RE: comments on draft-ietf-nfsv4-06.txt

New Message Reply About this list Date view Thread view Subject view Author view Attachment view

From: Noveck, Dave (Dave.Noveck@netapp.com)
Date: 04/14/00-02:48:41 PM Z


Message-ID: <641BC3DDCEB3D3118C3700902745938E8AB0AF@black.eng.netapp.com>
From: "Noveck, Dave" <Dave.Noveck@netapp.com>
Subject: RE: comments on draft-ietf-nfsv4-06.txt
Date: Fri, 14 Apr 2000 12:48:41 -0700

Vern Paxson wrote:
> 
> >    The server implementor needs to be careful in developing a migration
> >    solution.  The server must consider all of the state information
> >    clients may have outstanding at the server.  This includes but is not
> >    limited to locking/share state, delegation state, and asynchronous
> >    file writes which are represented by WRITE and COMMIT verifiers.  The
> 
> Are there any others known besides the "includes but is not limited to"
list?
> It's the "not limited to" that threw me ...

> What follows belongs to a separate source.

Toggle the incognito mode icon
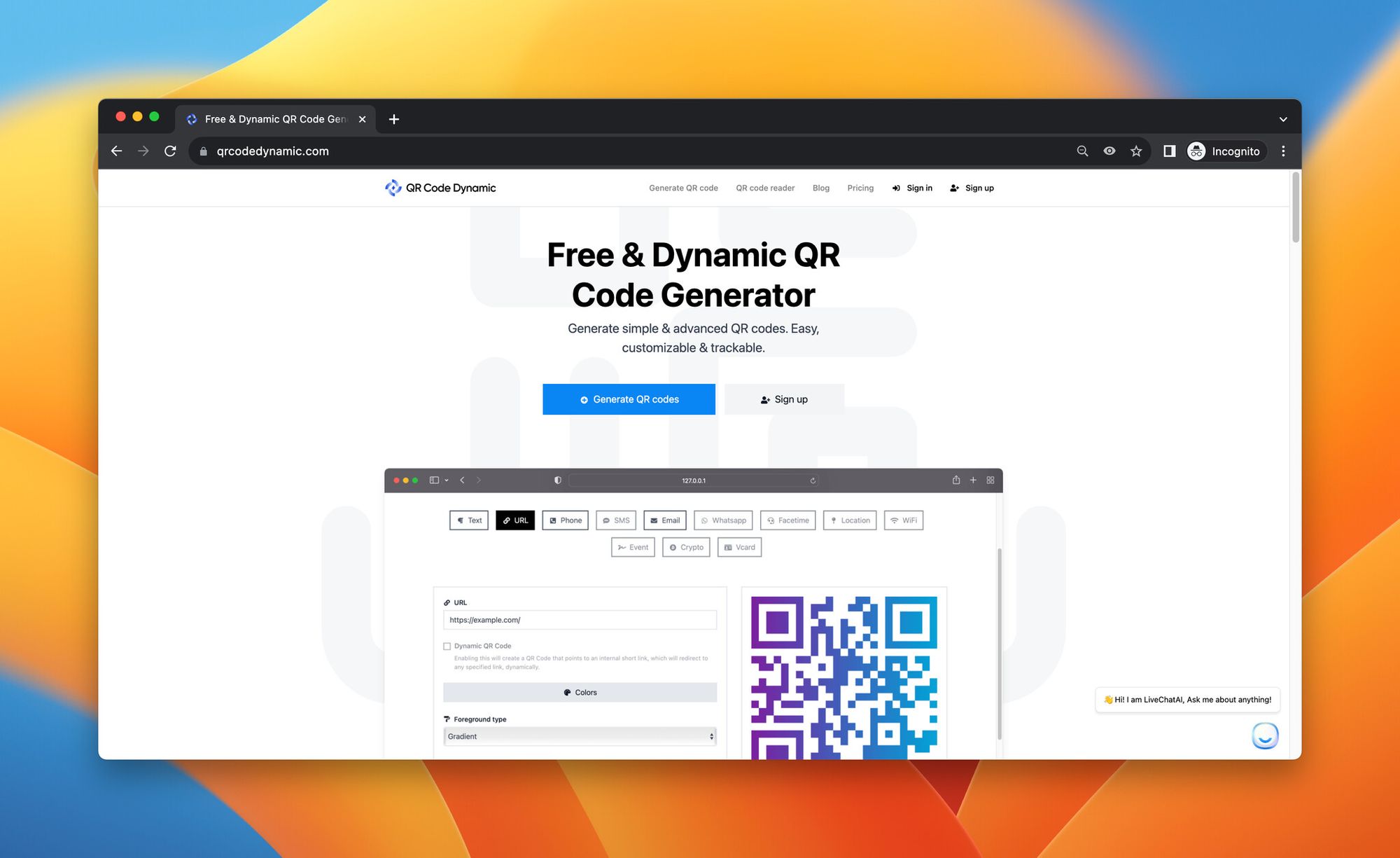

None that I can think of.  I was just being over-careful.

> 
>   
> 
> >    If the server determines that the client holds no associated state
> >    for its clientid and no activity from that client has been received
> >    some long period of time, the server may choose to release the
> 
> Need advice on the suggested "long period of time".

Actually, the server may make this choice immediately (with no long 
period of inactivity), but he would be unwise to do so.

I would strike "and no activity from that client had been recieved for
some long period of time,".

Then I would add to the end of that paragraph, "Typically a server would
not release a clientid unless there had been no activity from that 
client for many minutes."

>  
> 
> >    If a request with a previous sequence number (r < L) is received, it
> >    is rejected with the return of error NFS4ERR_BAD_SEQID.  Given a
> >    properly-functioning client, the response to (r) must have been
> >    received before the last request (L) was sent.  If a duplicate of
> 
> Can't there in principle be concurrent RPCs, which means that a response
> might not have been received before the last request was sent?

I also found this hard to understand until Dave Robinson clued me in.
I think the restriction that the client should only have one request
with a sequence number outstanding for each owner should be explained
up front.  I think that would make subsequent stuff easier to understand.

>   
> >    Clients should be prepared for the return of NFS4ERR_GRACE errors for
> >    non-reclaim lock and I/O requests.  In this case the client should
> >    employ a backoff and retry mechanism for the request.  Timeout
> 
> Need more specifics explaining how the backoff should work.  (Should it
> be exponential?)

Actually, I think we should just strike "backoff and".  and replace the
sentence following by "A delay (on the order of several seconds) between
retires should be used to avoid overwhelming the server."

> 
> >    by the client.  As a result of revocation, the client will receive an
> >    error of NFS4ERR_EXPIRED and the error is received within the lease
> >    period for the lock.  In this instance the client may assume that
> 
> Seems there's a race here - "within the least period of the lock" isn't
> tightly defined.  This is worth commenting on even if it really shouldn't
> come up in practice (in which case, that's part of the comment).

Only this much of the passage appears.